A eventual indicação de um evangélico para o Supremo Tribunal Federal (STF) pelo presidente Jair Bolsonaro (PSL) é um aceno à bancada evangélica no Congresso, que vem pleiteando a presença na Corte há algum tempo.
Na última sexta-feira, 31 de maio, o presidente questionou se não seria hora de o STF ter um evangélico como parte do time de onze ministros. A declaração, durante um evento da Assembleia de Deus Madureira, em Goiânia (GO), pode ser entendida como um aceno de Bolsonaro à bancada evangélica, que se dividiu na votação que retirou o COAF do Ministério da Justiça.
Um dos principais fomentadores da ideia de ter um evangélico no STF é o deputado João Campos (PRB-GO), que já foi presidente da Frente Parlamentar Evangélica – nome oficial do grupo de deputados e senadores – e continua como um dos principais articuladores internos.
Campos, assim como outros parlamentares (incluindo não-evangélicos) não gosta da postura da Corte sobre temas polêmicos: “Infelizmente, há precedentes do STF de invadir competências do Legislativo e legislar em nosso lugar”, criticou, em fevereiro deste ano, às vésperas do início do julgamento das ações que pedem a criminalização da homofobia.
“Os evangélicos não consideram o pedido um devaneio: eles correspondem a quase um quinto da Câmara — com 85 deputados —, onde são bem mais fortes do que no Senado, em que têm apenas seis senadores. Com integrantes de quase todos os partidos, a Frente Evangélica é um grupo heterogêneo também na origem de suas fés, com parlamentares de 20 denominações diferentes. A maioria é da Assembleia de Deus (26 deputados), Universal do Reino de Deus (17) e Batista (10)”, contextualizou o jornalista Guilherme Amado, em sua coluna no site da revista Época.
Ciente dessa pretensão e com reformas estruturais para aprovar, Bolsonaro agiu para afagar os aliados evangélicos, assim como a motivar os fiéis – essenciais para sua eleição em outubro do ano passado – a apoiarem as medidas que o governo precisa para que o país retome o crescimento e implemente ações para a redução da criminalidade, uma das bandeiras de campanha do presidente.
No STF, um representante evangélico seria mais uma voz na luta contra a legalização do aborto, que vem debatendo o assunto no julgamento da ADPF 442 (Arguição de Descumprimento de Preceito Fundamental), apresentada pelo PSOL.

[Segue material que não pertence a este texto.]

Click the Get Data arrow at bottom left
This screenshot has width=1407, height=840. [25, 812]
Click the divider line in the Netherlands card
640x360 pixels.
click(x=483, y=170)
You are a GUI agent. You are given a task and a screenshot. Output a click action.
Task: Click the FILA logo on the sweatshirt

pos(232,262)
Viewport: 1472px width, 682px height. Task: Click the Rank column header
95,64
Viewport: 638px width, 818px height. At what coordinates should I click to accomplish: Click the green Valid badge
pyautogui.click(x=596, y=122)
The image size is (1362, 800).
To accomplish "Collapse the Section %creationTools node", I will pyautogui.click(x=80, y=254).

“Ah, se a gente tivesse mais Damares! No Planalto, seria ainda melhor”, comentou o deputado Dr. Jaziel (PR-CE), fiel da Assembleia de Deus. “A Damares é a ministra do Bolsonaro mais alinhada com a gente. Dá atenção, responde. Embora o Onyx [Lorenzoni, ministro-chefe da Casa Civil] diga que faz esse trabalho, ele não chega perto da gente. Não temos acesso, não somos acolhidos no governo”, acrescentou, em tom de recado.
Segundo Guilherme Amado, a bancada evangélica “gosta de dizer que não indicou Damares Alves”, assim como nenhum outro titular de cargos relevantes no governo. “Reservadamente, muitos admitem que estão guardando cartuchos para usar em indicações que consideram ser estrategicamente mais importantes para eles. A começar pelo STF, onde se acham pouco ouvidos”, acrescentou o jornalista.

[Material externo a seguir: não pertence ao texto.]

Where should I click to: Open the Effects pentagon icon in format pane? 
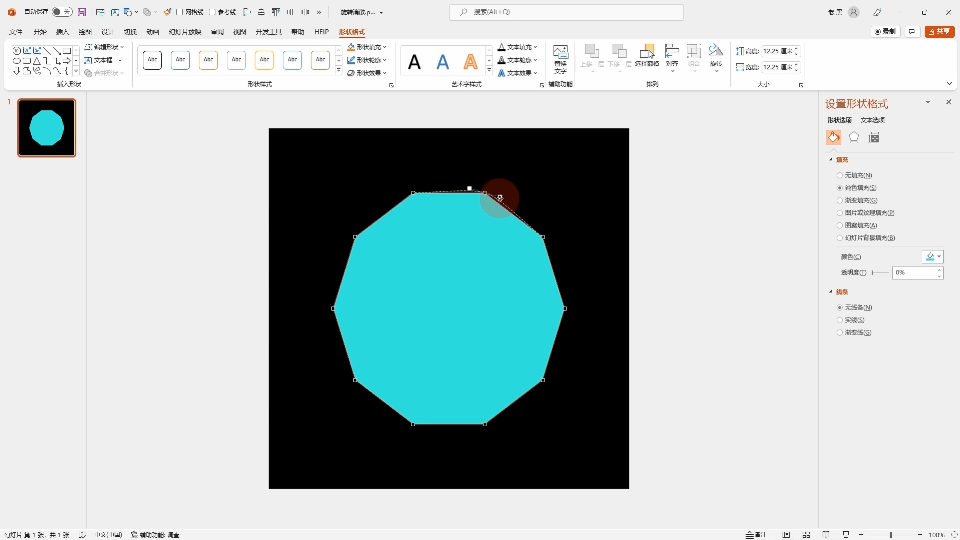pos(854,137)
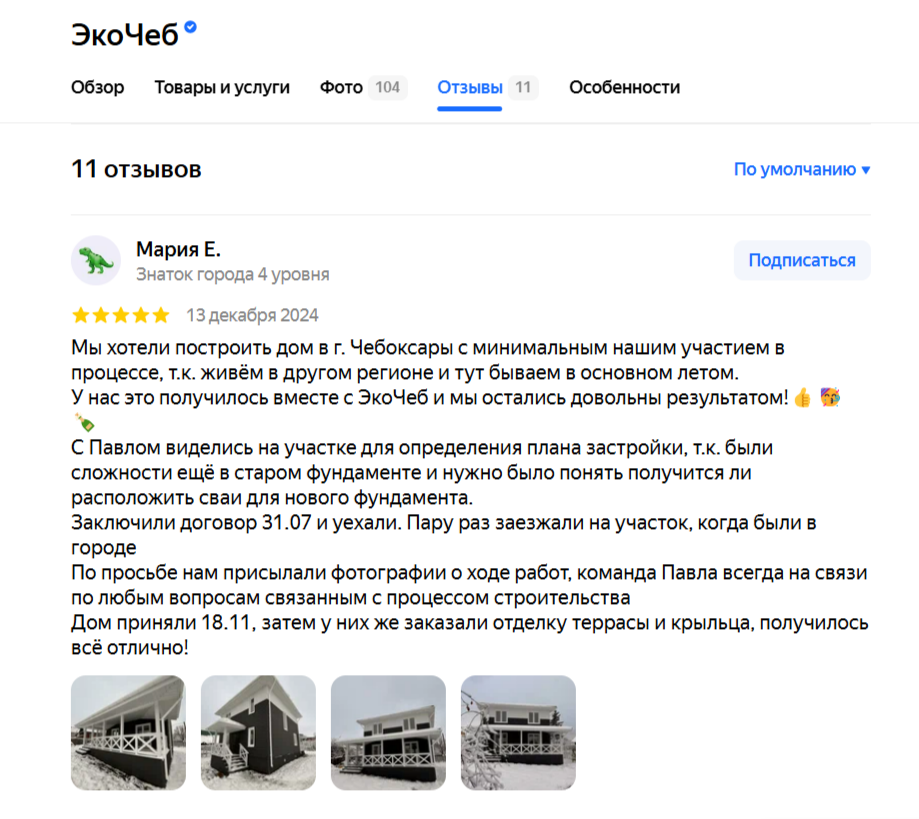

Desde que Magno Malta (PR-ES) perdeu a disputa pela reeleição ao Senado, a bancada evangélica ficou sem seu principal interlocutor com os ministros do STF. Um de seus últimos atos como senador, ainda segundo Guilherme Amado, foi um encontro com o presidente da Corte, ministro José Dias Toffoli, em que fez um pedido direto: “O senhor está aqui há dez anos e ainda tem mais de 20 anos de STF. Eu fui o que mais o defendeu em sua sabatina no Senado. Quero que o senhor não paute a questão do aborto no STF”, solicitou.

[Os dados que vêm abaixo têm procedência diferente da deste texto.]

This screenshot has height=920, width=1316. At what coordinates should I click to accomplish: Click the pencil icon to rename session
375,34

Enquanto não se descobre um nome, no meio evangélico, que atenda às exigências da Constituição Federal para a indicação ao STF – dentre outras, é necessário que o indicado tenha “notório saber jurídico” – os parlamentares evangélicos fazem campanha silenciosa para que Bolsonaro indique o procurador Guilherme Schelb, também evangélico, para o cargo de Procurador-Geral da República. “Ele conversa, interage conosco plenamente. É pessoa de fácil acesso. É excelente no trato. O diálogo é permanente”, declarou Lincoln Portela (PRB-MG).
Enquanto acalenta os sonhos da bancada evangélica, Bolsonaro atua de maneira estratégica para aprovar a nova previdência, assim como o pacote anticrime do ministro Sérgio Moro, mantendo a estratégia que o levou ao Planalto: desafiar a lógica e o figurino reinante em Brasília.